Tell him to leave and if he's still sober in 6 months you'll reconsider the relationship. It'll give you time to decide if you do want a relationship with him, and to make sure he's serious a be out giving up the booze

Andwhoisasking · 07/02/2025 19:32

People can so easily say leave when it’s not their life they are imploding. I’m on the fence with this. If it were me - I’d be gone but I have a career and alcoholic parents. However, I know how alcohol does make you do things and wipes your memory.
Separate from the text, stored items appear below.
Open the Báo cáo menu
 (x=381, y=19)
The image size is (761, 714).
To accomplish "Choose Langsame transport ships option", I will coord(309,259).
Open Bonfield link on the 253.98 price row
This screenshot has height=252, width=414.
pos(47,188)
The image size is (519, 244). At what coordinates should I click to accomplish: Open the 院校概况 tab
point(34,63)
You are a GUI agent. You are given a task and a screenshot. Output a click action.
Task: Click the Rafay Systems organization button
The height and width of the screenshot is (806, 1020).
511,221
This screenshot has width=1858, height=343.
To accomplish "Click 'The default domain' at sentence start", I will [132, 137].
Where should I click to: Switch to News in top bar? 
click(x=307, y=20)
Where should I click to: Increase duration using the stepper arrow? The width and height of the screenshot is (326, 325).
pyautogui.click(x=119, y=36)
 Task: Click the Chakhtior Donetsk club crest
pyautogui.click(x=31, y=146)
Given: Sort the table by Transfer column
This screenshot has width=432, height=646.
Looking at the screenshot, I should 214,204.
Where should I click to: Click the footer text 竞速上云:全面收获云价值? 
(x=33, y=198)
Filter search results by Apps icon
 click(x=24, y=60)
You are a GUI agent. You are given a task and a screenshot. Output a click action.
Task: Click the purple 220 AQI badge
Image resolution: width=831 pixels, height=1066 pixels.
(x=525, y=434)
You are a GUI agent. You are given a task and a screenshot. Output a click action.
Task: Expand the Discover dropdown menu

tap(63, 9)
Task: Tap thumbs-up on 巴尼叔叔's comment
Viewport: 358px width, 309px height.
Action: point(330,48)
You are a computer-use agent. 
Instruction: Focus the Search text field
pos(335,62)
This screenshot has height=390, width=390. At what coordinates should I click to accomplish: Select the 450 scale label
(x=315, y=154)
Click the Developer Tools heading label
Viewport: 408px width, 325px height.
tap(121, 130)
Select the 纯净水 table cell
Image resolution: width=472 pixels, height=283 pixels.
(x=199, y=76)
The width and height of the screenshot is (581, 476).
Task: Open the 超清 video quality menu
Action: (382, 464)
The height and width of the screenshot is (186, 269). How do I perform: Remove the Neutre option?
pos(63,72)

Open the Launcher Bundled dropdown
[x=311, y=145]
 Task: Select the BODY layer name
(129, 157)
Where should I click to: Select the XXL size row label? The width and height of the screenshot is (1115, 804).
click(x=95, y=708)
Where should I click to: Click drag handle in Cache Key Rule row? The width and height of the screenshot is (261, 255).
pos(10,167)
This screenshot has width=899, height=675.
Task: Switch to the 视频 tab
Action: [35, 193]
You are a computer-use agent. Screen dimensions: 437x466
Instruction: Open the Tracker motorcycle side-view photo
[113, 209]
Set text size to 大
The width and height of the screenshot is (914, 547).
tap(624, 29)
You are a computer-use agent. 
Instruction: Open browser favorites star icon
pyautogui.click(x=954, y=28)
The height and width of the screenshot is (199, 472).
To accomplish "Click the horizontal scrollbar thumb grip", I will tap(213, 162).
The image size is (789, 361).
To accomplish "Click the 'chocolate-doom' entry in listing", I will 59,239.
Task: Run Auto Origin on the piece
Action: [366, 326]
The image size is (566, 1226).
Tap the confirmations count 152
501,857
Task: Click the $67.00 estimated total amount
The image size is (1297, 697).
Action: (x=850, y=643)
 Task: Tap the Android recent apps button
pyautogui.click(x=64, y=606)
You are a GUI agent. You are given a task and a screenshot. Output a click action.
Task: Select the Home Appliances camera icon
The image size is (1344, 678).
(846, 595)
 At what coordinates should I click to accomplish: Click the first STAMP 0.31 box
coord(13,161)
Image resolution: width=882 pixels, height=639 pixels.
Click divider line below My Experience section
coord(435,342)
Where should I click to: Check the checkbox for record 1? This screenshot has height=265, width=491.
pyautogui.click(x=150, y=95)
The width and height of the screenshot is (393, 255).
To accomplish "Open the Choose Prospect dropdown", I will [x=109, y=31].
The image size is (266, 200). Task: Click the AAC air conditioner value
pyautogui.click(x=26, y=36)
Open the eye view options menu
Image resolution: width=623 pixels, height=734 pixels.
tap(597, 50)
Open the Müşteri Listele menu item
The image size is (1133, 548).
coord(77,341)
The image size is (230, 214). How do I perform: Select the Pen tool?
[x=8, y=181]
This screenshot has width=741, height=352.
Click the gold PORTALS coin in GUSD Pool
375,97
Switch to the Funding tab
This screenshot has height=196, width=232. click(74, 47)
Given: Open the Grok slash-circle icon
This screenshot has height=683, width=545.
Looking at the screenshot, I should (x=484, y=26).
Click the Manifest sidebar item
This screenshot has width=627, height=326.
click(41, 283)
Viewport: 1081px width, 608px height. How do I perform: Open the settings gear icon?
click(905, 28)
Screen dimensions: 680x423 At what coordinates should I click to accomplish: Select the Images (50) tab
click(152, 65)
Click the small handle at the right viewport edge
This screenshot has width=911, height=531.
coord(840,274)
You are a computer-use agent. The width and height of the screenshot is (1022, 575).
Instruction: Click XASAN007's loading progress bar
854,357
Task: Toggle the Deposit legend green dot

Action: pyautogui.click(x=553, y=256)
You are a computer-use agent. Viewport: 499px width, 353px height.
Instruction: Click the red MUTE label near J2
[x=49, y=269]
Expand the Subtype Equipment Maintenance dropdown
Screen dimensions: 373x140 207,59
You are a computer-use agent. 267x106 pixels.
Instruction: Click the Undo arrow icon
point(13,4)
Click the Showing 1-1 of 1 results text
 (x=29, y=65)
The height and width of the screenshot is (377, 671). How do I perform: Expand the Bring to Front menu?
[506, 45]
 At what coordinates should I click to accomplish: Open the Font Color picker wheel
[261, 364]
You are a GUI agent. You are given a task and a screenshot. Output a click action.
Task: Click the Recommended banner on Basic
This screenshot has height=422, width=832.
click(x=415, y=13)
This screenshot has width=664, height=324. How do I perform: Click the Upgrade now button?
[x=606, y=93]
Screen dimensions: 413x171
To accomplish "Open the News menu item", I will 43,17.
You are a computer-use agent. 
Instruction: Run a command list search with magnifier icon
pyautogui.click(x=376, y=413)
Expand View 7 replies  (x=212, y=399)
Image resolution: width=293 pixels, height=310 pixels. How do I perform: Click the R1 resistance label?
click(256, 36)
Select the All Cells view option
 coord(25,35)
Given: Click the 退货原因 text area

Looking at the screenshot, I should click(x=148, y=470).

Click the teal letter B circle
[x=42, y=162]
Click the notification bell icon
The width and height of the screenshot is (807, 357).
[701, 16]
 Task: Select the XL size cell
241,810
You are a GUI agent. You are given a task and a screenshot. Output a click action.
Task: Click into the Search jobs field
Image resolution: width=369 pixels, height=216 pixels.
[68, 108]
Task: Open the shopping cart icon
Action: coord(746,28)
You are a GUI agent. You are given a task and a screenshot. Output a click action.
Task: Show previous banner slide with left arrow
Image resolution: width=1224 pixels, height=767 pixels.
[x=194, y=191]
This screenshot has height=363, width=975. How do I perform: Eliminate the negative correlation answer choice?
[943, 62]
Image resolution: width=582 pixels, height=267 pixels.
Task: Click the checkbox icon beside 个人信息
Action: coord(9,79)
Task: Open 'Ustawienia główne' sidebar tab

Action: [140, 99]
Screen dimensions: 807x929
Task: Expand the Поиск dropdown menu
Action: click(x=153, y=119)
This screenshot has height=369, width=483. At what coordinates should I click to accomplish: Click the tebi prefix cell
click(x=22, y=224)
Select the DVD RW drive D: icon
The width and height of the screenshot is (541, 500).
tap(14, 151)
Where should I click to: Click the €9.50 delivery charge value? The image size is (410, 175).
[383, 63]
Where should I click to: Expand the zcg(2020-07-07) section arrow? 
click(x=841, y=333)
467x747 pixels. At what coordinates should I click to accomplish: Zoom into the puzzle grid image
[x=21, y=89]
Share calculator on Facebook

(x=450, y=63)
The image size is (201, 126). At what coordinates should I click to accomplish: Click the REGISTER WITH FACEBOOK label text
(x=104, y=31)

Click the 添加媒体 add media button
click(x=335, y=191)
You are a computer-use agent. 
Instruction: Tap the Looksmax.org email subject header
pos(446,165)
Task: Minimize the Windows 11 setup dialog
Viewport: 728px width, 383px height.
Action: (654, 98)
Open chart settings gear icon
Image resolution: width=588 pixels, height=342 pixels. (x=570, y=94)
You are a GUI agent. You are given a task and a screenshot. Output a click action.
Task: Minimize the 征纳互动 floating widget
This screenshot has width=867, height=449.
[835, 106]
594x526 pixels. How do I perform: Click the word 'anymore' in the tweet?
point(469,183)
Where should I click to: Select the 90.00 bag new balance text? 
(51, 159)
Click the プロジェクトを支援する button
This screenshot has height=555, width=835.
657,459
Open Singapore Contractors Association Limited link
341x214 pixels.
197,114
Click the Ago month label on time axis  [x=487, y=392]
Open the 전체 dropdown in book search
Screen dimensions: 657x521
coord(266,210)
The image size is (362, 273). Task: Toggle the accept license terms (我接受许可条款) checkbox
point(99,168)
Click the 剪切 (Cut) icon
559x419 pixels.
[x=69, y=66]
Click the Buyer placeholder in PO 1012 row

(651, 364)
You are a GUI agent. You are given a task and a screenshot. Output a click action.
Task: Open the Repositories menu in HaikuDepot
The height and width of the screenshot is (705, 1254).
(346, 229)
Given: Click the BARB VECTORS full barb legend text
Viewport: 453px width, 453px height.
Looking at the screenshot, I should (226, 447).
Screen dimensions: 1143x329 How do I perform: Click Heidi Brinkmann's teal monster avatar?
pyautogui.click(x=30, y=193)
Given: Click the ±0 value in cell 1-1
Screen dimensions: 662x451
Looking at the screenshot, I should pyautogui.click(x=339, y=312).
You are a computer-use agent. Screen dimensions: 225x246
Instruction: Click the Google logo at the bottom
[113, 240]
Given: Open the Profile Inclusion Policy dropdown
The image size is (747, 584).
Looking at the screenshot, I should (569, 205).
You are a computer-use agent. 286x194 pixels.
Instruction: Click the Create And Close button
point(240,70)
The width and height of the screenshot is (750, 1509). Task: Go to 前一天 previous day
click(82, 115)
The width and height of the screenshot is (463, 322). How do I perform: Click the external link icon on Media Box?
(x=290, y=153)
Although not an excuse, if he’s making all the right noises - I’d not be hasty but also I’d be sceptical.

reallynormal · 07/02/2025 20:09

So in 2 weeks hes tried cheating been a drinker laugh in your face.
Now getting help hes very sorry to you cant remember that he laughed at you BECAUSE he was drunk but can remember the rest and helpful and present.

More fucked up than an episode loose women.

Ph3 · 07/02/2025 20:11

Freakinout80 · 07/02/2025 18:02

I agree. He’s making the right noises but I’m so suspicious. The girl in question was literally half my age. I struggle to forgive that, but I feel like I should try. Nothing physical happened. I believe that… but the emotional is equally revolting.

Emotional is hard as well. I am sorry. Infidelity is generally due to something missing in themselves - which isn’t of any consolation I know but try to remember that. It’s not on you

RentalWoesNotFun · 07/02/2025 22:20

He may have realised that he will be homeless and won't see much of his kids if he fucks about hence he's trying to not lose the house and kids.

Not sure what he feels for you.

He might want to keep you with all his heart, or she might have a boyfriend and told him to do one so you're better than nowt, or he might just be using you for his own comfort and still thinking/seeing her in secret. Who knows.

I'd be right in at his phone though checking it out as I wouldn't trust him. And once the trust has gone is it take over ....??? I don't know.

Freakinout80 · 08/02/2025 08:59

What a mess. I keep going over the risks of being together and it makes me feel terrified. I’m 80% sure that he is minimising his messaging to spare my feelings and/or protect himself. But I feel if of i don’t let him try this one last time, I’m throwing away 10 years. I’ve told him for the next 10 years, if we stay together, things will be on my terms. He has said he’s more than happy with that. I’m not so naive as to think this will prevent him cheating or drinking. Nothing can ever prevent anyone from doing anything. What boundaries should I be putting in place?

OP posts:
ChoccieCornflake · 08/02/2025 10:32

Sorry to be blunt, but google "sunk cost fallacy". At the moment you would be ending a 10 year relationship. Which is a heck of a lot better than staying with him and then having to end a 15, 20, 25 year relationship.